Here is the text from the piece that ran today, copied and pasted:

Two Voices Are Important For A Dialogue
In the Boomerang article, dated June 17, several allegations about the June 15 performance of “The Fantasticks’ were quoted in the paper. We would like to address these statements.
Theatre is a vehicle for education and communication. Watching live theatre touches our emotions and thoughts in a way that we can only process based our own experience. For some of us, the Fantasticks (having opened in 1960) has always been playing, off Broadway and elsewhere; it's the world's longest-running musical, frequently produced, universal in its core story, and typically enjoyed by all ages. Different from the responses we may have to television or digital media, live performance impacts us in a more visceral way. This is the magic of theatre, but as we are periodically reminded, it comes with the potential to offend.
UW Theatre and Dance’s current production, “The Fantasticks,” presents a musical about two young lovers who see the world as a patchwork fantasy based on information they have gleaned from romance novels, adventure stories, and references to works of art. These tropes present stereotypes, and even caricatures, from specific historical periods. The story follows the pair as they discover the difference between fantasy and reality and build a lasting relationship. The play functions as a critique of the lovers’ untested and unrealistic perspectives of the world, as well as a celebration of love.
“The Fantasticks” was pivotal in the history of the American musical theatre, a departure from the excess of the time, and led to the development of future works. This musical may not always represent the overarching values of society or our personal values, but it can help us to reflect on such. We can laugh, cry, and take offense, as stereotypes and caricatures present difficult representations of our realities and ideals, and others’ perceptions.
In their director's guide, authors Tom Jones and Harvey Schmidt acknowledge that they "borrowed theatrical devices from many cultures and many times," including the Greek Chorus, Italian Commedia dell 'Arte stock characters and staging, the invisible properties man "from the Oriental theatre,” and "the robust traditions of our homegrown American musical comedy."
The challenge, then, in producing historical works is to help audiences to understand their context. For example, we can only assume that the reference to alleged “rape jokes” in the June 17th Boomerang article grows out of a misunderstanding of the two uses of the word in the musical. "It Depends On What You Pay,” the musical number in which a proposed fake abduction of the girl is pitched to the parents as a means of bringing the lovers together, was in the original production "the Rape ballet” and although that word was intended to be used in its archaic sense of “abduct” (such as in Alexander Pope’s poem, The Rape of the Lock), that is not what the modern ear hears.
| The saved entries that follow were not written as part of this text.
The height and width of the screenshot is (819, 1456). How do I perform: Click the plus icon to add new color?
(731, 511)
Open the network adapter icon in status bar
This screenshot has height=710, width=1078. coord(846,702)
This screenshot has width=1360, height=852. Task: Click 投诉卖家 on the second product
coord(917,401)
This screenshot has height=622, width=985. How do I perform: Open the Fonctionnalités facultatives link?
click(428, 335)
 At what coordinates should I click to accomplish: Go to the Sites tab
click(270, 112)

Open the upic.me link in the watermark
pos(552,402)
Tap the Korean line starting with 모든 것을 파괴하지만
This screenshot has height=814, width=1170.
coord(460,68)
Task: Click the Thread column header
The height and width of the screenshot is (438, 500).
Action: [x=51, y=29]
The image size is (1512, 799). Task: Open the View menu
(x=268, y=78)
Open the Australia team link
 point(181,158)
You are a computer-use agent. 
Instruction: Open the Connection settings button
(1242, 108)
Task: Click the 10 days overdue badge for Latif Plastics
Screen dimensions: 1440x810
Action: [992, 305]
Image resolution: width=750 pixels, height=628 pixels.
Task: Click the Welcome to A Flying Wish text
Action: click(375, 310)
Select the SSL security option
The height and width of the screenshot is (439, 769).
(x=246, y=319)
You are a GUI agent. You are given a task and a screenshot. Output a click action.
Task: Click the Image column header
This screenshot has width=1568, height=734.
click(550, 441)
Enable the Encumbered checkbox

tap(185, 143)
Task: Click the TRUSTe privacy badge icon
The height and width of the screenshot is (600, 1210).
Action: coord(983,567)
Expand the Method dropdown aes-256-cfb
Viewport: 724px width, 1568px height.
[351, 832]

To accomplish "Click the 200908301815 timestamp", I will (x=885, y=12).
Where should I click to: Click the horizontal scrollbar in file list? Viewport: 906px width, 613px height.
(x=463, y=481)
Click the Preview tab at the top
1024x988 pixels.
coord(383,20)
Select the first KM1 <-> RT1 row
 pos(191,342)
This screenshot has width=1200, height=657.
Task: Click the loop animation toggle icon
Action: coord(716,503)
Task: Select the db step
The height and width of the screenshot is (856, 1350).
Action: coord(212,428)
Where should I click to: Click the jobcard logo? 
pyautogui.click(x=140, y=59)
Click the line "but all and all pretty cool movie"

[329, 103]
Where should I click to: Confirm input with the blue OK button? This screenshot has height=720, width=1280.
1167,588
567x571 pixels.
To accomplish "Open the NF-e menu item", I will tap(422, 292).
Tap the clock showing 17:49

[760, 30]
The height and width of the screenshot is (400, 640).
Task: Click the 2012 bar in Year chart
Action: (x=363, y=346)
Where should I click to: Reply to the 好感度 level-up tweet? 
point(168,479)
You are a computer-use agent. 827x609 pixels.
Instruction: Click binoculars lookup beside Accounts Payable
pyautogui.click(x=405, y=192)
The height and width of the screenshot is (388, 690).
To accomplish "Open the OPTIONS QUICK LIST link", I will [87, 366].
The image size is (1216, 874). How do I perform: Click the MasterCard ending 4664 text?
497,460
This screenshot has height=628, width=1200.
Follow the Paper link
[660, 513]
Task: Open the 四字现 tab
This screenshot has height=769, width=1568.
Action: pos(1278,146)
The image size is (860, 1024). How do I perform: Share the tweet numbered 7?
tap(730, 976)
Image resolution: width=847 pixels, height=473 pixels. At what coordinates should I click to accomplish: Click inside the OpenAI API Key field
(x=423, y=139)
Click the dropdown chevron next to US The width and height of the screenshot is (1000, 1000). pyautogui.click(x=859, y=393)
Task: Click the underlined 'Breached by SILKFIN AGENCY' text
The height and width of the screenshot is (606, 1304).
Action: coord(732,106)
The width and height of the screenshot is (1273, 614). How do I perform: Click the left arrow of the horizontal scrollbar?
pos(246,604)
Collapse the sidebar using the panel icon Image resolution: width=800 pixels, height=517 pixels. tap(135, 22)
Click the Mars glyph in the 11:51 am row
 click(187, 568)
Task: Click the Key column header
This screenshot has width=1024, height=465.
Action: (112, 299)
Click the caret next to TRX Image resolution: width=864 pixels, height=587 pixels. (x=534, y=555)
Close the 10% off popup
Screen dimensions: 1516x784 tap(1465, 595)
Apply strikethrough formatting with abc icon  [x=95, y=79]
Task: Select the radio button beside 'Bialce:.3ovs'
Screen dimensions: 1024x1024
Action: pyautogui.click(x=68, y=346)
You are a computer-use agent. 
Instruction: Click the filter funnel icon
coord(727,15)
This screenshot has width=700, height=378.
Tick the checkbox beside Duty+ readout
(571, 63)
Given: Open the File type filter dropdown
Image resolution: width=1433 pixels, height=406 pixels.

Thus, the song was updated in the mid-1990’s. The girl also refers to the “Rape of the Sabine Women,” an incident from Roman mythology that has been depicted by many early Renaissance painters, which epitomizes the foolishness of her romantic ideals. Other language, such as the frequent use of 'gay' to mean happy, is usually deemed obviously dated, but harmlessly quaint.
The use of "Indians" as stock characters, alongside pirates and bandits, as a shortcut for exotic and dangerous outsiders, is now coming to the fore as problematic. Whether it is unquestioned, as in Peter Pan productions the world over, or painfully obvious, as it was for our audiences on opening night, this kind of portrayal deserves consideration. In this case, it is an actor playing a two-bit actor playing a stock character from his traveling troupe, and truly reductive and indicative: a caricature. With historical productions, we see a “point in time” that is different from our own, and character portrayals that can be painful to watch to 21st century audiences.
While, professionally, we are bound to present works “as written,” and cannot take undue or illegal liberties with a script, we recognize that we failed to provide sufficient context for this scene and the play to prospective audience members. We immediately produced program notes for future performances to address this error.
We regret the discomfort that this scene in the opening night performance caused the Native American students and other audience attending, and honor the validity of their response and their protest. We are sympathetic to their perspective.
The cast and the crew were shocked and saddened, and wished that they would have had the opportunity to have a dialogue with these students. We invite future conversations with all members of the community.
As a department, our primary responsibility is to support our students and their work. In a meeting with the cast members of the production, we discussed whether to close the show because of the prevalence of this issue in social media and the resultant newspaper article, and how this might impact their commitment to the work and their performance. The performances scheduled for the state, sadly, will be cancelled. We want to focus on the Laramie community, provide a time for dialogue and for people to have the opportunity to see the performance for themselves.
The performers’ response was vehement and unified. “As actors we stand behind the integrity of this production. It comes from a place of love. We look forward to sharing this beautifully simple love story with all of our audiences.”
“The Fantasticks” is a show about love – the naive love that sees no flaws, and the world-wise love that comes from a mixture of experience and knowledge. We know that there are flaws in the play, but it contains a message of hope and inclusion, delivered through the simplest elements of theatrical magic. We hope you will feel the same.
We encourage you to support the company members in this production, and if you come please understand that “The Fantasticks” presents elements that are clearly sensitive, but are not intended to offend.
The cast, crew, and production team of “The Fantasticks”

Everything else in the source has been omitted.